● **Input for this task**:
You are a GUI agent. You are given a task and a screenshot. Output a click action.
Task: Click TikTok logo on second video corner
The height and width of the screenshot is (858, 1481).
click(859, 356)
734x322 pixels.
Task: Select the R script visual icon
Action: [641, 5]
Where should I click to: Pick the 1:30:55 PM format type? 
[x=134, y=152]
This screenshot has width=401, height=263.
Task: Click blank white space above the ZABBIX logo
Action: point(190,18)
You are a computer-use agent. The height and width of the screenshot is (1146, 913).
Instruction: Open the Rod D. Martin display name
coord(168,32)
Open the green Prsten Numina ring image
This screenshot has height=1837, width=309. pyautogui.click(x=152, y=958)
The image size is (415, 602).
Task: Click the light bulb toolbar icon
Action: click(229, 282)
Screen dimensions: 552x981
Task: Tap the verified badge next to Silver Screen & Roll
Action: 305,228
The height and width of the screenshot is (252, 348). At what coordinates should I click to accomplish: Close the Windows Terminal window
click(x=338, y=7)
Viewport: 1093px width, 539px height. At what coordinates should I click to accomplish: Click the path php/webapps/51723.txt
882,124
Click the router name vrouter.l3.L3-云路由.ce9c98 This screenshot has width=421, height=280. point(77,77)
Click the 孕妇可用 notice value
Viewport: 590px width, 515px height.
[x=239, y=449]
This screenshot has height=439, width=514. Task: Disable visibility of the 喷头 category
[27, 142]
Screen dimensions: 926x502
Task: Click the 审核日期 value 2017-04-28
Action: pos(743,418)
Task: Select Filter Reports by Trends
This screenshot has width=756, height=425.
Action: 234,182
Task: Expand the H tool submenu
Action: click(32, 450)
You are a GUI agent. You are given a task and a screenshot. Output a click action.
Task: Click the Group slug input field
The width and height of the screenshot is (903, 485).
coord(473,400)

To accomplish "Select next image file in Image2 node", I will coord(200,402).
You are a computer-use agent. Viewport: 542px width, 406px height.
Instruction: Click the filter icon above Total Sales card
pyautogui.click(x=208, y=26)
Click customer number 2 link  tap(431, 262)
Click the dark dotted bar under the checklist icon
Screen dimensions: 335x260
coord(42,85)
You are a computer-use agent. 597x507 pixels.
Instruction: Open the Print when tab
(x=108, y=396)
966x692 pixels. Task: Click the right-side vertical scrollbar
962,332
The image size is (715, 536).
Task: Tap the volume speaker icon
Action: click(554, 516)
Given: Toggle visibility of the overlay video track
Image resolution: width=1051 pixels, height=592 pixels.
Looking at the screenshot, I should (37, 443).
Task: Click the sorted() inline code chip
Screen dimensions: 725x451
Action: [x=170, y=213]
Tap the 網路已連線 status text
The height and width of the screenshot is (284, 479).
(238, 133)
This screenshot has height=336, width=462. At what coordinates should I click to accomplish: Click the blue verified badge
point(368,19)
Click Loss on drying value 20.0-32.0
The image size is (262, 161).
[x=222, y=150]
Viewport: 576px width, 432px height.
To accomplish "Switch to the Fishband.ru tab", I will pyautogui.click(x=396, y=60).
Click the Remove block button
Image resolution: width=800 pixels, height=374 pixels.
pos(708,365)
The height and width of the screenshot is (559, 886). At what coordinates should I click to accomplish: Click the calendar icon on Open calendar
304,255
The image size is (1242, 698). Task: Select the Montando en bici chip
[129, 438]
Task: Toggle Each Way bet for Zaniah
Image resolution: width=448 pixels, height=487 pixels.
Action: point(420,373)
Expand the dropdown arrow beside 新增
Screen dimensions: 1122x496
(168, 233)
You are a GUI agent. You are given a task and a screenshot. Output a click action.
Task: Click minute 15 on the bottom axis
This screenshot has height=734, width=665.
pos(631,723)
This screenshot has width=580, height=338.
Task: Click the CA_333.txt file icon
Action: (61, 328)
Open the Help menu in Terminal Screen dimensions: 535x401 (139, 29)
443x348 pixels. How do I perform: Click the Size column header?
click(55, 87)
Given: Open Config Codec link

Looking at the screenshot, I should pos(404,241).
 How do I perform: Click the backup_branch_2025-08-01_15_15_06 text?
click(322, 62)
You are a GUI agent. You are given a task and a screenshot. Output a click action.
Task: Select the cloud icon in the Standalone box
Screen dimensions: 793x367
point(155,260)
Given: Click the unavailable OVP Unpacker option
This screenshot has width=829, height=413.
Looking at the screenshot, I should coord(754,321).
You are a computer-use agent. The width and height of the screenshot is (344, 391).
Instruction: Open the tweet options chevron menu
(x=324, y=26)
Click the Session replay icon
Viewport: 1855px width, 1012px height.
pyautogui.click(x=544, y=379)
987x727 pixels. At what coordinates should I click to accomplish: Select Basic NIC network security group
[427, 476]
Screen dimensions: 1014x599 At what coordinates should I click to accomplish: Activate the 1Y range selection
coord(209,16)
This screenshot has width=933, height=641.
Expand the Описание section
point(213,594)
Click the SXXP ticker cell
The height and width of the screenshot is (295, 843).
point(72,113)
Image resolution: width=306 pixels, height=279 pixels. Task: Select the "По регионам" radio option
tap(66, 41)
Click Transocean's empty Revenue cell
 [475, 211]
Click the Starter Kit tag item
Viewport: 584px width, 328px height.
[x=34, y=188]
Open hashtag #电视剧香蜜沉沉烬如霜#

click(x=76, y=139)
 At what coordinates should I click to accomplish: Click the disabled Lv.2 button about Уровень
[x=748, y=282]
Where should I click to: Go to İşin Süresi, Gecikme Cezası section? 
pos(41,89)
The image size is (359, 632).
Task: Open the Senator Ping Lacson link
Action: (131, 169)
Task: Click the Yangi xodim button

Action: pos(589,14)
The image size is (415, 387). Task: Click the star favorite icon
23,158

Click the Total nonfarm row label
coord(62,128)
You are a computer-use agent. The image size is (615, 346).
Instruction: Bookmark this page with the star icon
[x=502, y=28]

● **The problem**: In the listing above, the lines from the one containing "Open the Help" through the one containing "You are a computer-use agent. The width" must be set down exactly, with no other lines.

● **Answer space**:
Open the Help menu in Terminal Screen dimensions: 535x401 (139, 29)
443x348 pixels. How do I perform: Click the Size column header?
click(55, 87)
Given: Open Config Codec link

Looking at the screenshot, I should pos(404,241).
 How do I perform: Click the backup_branch_2025-08-01_15_15_06 text?
click(322, 62)
You are a GUI agent. You are given a task and a screenshot. Output a click action.
Task: Select the cloud icon in the Standalone box
Screen dimensions: 793x367
point(155,260)
Given: Click the unavailable OVP Unpacker option
This screenshot has width=829, height=413.
Looking at the screenshot, I should coord(754,321).
You are a computer-use agent. The width and height of the screenshot is (344, 391).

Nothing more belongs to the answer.